## Brief
Please repeat the lines below exactly. Begin with the line containing "Careers (90, 1285)" and go on through the line containing "Ver preferencias (1171, 1025)".

## Provided information
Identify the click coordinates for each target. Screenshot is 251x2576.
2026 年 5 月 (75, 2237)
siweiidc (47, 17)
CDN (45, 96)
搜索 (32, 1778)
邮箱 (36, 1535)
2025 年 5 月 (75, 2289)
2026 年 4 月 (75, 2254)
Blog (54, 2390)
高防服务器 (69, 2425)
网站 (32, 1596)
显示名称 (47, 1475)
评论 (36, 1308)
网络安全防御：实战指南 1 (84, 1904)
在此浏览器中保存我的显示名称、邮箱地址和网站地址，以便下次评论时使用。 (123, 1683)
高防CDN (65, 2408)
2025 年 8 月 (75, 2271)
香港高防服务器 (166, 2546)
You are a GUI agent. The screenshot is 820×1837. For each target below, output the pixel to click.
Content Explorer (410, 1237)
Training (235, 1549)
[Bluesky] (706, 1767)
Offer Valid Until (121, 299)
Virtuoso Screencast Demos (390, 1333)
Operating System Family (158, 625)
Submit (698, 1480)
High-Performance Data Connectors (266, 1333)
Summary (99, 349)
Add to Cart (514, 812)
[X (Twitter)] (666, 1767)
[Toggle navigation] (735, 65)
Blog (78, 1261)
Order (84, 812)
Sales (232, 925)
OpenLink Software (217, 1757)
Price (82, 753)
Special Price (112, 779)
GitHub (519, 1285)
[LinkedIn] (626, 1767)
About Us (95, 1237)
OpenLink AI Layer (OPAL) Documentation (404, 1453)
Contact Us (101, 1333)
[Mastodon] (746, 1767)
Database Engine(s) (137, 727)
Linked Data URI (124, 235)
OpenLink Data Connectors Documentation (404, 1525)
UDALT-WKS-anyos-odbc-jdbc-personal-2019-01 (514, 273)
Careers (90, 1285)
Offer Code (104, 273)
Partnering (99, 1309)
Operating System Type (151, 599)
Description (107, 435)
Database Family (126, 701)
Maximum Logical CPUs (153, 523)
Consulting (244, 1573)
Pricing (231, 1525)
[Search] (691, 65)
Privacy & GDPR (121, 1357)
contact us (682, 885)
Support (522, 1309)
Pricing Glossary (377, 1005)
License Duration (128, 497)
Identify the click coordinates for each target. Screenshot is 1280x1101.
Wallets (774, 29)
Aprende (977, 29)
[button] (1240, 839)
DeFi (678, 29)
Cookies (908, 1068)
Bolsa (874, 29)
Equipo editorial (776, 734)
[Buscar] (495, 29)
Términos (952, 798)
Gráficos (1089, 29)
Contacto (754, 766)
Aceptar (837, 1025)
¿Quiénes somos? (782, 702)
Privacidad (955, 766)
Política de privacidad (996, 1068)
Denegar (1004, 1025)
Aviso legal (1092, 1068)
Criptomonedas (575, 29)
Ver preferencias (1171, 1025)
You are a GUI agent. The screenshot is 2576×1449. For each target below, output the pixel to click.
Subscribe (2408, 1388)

## Response area
Careers (90, 1285)
Offer Code (104, 273)
Partnering (99, 1309)
Operating System Type (151, 599)
Description (107, 435)
Database Family (126, 701)
Maximum Logical CPUs (153, 523)
Consulting (244, 1573)
Pricing (231, 1525)
[Search] (691, 65)
Privacy & GDPR (121, 1357)
contact us (682, 885)
Support (522, 1309)
Pricing Glossary (377, 1005)
License Duration (128, 497)
Identify the click coordinates for each target. Screenshot is 1280x1101.
Wallets (774, 29)
Aprende (977, 29)
[button] (1240, 839)
DeFi (678, 29)
Cookies (908, 1068)
Bolsa (874, 29)
Equipo editorial (776, 734)
[Buscar] (495, 29)
Términos (952, 798)
Gráficos (1089, 29)
Contacto (754, 766)
Aceptar (837, 1025)
¿Quiénes somos? (782, 702)
Privacidad (955, 766)
Política de privacidad (996, 1068)
Denegar (1004, 1025)
Aviso legal (1092, 1068)
Criptomonedas (575, 29)
Ver preferencias (1171, 1025)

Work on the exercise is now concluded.